Instructions for the task: Format the stretch of the material from the line containing "Where should I click to: Click the 已是贵宾VIP" through the line containing "pos(29,444)" as a JSON list of strings, with one string per line and blank lines omitted.

[Word and item position data]
########
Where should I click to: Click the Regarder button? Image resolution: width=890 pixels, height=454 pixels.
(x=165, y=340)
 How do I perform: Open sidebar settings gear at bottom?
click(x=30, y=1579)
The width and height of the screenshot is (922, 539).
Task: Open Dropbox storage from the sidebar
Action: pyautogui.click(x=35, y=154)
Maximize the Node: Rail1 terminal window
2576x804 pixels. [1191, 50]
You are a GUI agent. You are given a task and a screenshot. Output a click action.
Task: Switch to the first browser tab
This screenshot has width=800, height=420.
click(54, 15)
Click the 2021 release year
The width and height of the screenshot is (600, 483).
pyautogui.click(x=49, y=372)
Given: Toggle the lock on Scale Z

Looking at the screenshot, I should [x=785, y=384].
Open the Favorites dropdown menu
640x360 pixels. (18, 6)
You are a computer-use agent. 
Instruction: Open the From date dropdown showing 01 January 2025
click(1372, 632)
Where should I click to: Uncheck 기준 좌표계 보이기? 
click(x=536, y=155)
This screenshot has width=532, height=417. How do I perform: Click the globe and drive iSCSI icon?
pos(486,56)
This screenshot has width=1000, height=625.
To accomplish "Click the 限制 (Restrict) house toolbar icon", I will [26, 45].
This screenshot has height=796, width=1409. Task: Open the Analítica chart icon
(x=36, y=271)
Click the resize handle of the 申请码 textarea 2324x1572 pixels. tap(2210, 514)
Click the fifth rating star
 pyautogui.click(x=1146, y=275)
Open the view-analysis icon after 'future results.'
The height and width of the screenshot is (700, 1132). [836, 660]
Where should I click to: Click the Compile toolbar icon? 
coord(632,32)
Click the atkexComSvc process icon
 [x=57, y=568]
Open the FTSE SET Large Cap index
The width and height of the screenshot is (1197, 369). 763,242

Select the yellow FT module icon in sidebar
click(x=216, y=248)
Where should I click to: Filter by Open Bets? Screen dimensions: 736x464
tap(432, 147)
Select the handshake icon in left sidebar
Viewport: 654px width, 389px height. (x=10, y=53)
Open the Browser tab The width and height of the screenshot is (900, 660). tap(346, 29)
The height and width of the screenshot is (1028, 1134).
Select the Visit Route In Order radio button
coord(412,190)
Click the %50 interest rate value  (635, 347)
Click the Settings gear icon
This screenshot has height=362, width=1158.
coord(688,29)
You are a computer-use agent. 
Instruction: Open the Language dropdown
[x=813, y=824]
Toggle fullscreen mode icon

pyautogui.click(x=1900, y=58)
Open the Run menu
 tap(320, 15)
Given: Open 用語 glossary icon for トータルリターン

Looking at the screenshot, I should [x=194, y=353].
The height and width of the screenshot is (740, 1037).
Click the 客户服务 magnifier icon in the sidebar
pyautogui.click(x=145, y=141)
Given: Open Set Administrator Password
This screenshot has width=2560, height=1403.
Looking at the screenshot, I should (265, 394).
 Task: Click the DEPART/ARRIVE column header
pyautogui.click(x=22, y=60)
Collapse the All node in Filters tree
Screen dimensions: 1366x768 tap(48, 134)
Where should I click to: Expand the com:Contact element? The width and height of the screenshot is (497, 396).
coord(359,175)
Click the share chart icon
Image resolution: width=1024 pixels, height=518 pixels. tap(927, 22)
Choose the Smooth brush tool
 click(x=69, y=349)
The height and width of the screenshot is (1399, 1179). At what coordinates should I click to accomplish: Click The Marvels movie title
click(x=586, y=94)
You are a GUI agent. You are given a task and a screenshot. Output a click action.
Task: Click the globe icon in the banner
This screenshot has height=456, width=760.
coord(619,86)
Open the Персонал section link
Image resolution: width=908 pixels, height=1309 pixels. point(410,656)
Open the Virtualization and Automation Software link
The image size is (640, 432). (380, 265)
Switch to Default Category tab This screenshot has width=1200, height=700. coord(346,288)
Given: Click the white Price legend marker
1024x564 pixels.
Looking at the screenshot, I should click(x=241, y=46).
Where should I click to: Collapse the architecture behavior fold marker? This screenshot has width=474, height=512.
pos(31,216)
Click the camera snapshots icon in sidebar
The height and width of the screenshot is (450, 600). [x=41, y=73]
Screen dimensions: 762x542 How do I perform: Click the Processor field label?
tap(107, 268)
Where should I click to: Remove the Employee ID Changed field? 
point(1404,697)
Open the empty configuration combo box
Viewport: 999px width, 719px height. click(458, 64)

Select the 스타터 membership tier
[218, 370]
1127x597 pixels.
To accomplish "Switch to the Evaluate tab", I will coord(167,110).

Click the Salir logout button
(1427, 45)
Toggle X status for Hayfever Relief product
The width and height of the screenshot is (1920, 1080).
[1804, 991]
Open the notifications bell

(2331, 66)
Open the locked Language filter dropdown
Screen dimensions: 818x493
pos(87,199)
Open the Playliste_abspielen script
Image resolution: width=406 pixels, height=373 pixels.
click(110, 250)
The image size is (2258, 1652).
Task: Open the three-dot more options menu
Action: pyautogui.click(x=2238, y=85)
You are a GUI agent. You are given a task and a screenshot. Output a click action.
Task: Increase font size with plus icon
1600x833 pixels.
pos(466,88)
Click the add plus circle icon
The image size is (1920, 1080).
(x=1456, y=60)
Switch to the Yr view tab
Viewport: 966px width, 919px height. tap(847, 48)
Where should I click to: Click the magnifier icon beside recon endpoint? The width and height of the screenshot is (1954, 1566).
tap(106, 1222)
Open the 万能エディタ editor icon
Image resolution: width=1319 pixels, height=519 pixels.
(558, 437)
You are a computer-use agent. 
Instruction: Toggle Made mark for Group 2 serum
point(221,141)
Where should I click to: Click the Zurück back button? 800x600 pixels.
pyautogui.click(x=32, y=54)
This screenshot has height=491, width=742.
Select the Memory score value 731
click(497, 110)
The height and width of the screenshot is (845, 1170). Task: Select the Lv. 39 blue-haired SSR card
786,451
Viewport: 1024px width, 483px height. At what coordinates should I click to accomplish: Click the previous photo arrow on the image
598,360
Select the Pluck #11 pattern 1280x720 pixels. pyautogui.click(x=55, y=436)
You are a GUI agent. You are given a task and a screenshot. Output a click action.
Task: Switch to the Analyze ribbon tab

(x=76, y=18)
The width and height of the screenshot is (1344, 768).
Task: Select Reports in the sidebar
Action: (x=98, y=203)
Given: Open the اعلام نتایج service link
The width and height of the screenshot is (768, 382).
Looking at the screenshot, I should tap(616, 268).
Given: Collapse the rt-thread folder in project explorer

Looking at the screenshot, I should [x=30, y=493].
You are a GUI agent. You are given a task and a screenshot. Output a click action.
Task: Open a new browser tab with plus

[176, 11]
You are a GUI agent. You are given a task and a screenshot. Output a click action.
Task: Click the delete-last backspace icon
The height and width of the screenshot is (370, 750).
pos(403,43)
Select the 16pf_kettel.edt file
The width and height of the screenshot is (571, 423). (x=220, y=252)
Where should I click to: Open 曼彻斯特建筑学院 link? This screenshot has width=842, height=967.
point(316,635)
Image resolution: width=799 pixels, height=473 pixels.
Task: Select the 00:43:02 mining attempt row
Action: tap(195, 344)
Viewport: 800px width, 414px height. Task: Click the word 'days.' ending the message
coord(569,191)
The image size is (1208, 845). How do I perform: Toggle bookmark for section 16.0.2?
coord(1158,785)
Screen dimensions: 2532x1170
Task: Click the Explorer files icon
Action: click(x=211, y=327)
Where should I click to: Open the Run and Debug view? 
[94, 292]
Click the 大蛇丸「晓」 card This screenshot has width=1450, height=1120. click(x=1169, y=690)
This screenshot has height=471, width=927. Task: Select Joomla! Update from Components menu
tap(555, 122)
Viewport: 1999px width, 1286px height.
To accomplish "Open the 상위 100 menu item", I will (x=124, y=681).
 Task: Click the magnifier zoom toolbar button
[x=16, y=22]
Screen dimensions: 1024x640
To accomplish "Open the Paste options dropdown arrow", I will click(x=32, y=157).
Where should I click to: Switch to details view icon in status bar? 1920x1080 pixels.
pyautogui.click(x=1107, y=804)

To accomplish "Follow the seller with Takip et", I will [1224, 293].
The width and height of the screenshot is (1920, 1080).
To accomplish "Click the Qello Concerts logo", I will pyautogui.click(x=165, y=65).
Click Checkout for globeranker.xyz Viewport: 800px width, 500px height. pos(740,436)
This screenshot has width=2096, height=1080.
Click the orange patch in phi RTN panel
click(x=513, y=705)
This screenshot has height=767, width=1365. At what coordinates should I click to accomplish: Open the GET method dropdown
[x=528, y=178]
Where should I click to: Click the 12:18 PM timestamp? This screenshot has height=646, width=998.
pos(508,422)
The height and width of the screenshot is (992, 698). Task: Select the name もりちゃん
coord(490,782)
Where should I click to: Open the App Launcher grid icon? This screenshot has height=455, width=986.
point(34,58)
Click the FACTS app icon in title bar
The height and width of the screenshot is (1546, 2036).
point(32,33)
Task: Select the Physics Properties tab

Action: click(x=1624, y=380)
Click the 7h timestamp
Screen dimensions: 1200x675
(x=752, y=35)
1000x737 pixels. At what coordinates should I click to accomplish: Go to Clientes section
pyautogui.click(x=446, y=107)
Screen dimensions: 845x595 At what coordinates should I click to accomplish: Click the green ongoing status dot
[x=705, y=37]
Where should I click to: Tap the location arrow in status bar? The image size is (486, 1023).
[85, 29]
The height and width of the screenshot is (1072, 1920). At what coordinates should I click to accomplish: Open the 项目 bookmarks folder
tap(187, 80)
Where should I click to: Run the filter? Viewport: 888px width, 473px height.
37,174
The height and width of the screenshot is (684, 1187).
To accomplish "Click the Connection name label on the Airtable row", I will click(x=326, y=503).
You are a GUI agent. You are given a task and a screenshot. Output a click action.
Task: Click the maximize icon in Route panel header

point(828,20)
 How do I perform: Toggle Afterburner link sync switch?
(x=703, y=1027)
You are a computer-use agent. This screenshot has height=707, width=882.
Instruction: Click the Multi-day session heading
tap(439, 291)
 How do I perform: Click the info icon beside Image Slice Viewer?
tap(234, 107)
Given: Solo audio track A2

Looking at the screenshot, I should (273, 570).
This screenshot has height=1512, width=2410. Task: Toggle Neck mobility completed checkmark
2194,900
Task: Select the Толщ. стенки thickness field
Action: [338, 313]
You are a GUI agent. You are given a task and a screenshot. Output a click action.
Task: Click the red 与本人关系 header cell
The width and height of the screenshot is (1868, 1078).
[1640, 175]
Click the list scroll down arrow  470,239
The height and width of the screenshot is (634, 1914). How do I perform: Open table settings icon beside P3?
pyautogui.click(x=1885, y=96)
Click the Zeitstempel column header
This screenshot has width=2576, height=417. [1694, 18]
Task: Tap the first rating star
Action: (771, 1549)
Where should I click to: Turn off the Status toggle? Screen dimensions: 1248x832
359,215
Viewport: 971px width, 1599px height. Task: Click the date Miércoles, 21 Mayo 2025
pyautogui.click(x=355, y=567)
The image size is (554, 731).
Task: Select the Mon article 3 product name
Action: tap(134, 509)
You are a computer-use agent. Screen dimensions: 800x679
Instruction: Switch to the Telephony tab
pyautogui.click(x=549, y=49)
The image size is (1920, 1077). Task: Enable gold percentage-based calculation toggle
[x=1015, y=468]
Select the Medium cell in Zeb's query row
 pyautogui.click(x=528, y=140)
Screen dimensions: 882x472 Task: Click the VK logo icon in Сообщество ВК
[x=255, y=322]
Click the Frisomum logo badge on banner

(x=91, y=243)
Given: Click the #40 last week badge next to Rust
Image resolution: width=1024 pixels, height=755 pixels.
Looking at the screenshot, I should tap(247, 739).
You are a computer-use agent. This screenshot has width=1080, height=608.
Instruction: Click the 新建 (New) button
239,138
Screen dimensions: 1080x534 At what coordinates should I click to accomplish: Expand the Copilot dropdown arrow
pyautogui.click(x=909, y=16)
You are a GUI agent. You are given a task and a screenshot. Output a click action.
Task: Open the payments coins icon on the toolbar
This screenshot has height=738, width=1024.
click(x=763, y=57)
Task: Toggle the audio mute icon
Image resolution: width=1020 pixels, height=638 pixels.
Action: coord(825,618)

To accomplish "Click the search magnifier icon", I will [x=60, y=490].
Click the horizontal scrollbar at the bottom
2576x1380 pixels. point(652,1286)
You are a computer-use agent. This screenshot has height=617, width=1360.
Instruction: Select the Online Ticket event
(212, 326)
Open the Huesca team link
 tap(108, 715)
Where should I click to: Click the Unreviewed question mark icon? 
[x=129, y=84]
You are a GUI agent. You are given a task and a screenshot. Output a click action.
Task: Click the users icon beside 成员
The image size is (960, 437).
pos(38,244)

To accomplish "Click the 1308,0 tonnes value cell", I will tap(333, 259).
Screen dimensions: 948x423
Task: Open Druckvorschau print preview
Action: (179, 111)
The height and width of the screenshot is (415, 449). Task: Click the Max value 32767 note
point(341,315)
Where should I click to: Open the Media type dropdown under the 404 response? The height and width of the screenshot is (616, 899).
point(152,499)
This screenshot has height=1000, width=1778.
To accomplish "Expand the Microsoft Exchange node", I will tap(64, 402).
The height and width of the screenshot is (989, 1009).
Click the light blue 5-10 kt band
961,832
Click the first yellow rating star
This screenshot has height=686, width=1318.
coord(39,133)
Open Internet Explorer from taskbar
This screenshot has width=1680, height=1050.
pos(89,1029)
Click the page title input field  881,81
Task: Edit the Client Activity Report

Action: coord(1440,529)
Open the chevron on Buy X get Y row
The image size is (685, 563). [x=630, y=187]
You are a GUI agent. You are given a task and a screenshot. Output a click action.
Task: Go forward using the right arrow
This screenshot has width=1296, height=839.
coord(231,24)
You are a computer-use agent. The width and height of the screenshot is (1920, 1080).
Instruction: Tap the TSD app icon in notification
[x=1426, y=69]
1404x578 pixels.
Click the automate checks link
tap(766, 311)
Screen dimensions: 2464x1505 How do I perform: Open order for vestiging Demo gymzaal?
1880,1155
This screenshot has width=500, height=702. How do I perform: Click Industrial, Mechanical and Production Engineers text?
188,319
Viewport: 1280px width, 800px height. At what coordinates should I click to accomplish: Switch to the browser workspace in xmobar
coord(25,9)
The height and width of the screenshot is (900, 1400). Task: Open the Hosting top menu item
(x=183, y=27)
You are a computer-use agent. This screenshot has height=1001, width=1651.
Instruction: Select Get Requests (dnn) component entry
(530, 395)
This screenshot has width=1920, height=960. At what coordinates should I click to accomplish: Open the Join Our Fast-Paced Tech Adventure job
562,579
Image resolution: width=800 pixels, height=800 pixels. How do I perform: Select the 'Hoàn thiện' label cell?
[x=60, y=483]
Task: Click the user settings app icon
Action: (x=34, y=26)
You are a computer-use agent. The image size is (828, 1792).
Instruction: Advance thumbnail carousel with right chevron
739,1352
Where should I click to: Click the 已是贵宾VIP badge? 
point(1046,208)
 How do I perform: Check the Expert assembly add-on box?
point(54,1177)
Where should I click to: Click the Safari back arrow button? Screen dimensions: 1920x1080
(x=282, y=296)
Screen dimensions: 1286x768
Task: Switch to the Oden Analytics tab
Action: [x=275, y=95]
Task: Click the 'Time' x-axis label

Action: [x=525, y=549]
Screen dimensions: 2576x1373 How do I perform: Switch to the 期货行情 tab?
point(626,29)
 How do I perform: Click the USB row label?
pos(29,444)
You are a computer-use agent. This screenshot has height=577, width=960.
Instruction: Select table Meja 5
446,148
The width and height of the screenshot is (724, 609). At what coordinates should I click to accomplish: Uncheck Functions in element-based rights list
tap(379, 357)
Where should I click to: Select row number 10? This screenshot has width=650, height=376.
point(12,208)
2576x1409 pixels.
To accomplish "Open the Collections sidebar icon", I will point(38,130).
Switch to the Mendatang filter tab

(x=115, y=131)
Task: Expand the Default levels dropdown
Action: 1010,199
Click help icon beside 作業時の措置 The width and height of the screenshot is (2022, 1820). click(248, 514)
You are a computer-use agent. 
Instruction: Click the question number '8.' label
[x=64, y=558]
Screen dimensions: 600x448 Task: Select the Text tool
########
Exercise output:
[
  "Where should I click to: Click the 已是贵宾VIP badge? ",
  "point(1046,208)",
  " How do I perform: Check the Expert assembly add-on box?",
  "point(54,1177)",
  "Where should I click to: Click the Safari back arrow button? Screen dimensions: 1920x1080",
  "(x=282, y=296)",
  "Screen dimensions: 1286x768",
  "Task: Switch to the Oden Analytics tab",
  "Action: [x=275, y=95]",
  "Task: Click the 'Time' x-axis label",
  "Action: [x=525, y=549]",
  "Screen dimensions: 2576x1373 How do I perform: Switch to the 期货行情 tab?",
  "point(626,29)",
  " How do I perform: Click the USB row label?",
  "pos(29,444)"
]